## About this exercise:
In the records below, find the line containing "Instruction: Click the Redo arrow icon"; give it again exactly, along with every line that follows, and nothing else.

## Supplied records:

- - - - - - -

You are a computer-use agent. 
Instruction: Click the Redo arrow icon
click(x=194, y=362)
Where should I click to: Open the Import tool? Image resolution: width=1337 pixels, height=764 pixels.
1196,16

- - - - - - -

## Task answer:
Instruction: Click the Redo arrow icon
click(x=194, y=362)
Where should I click to: Open the Import tool? Image resolution: width=1337 pixels, height=764 pixels.
1196,16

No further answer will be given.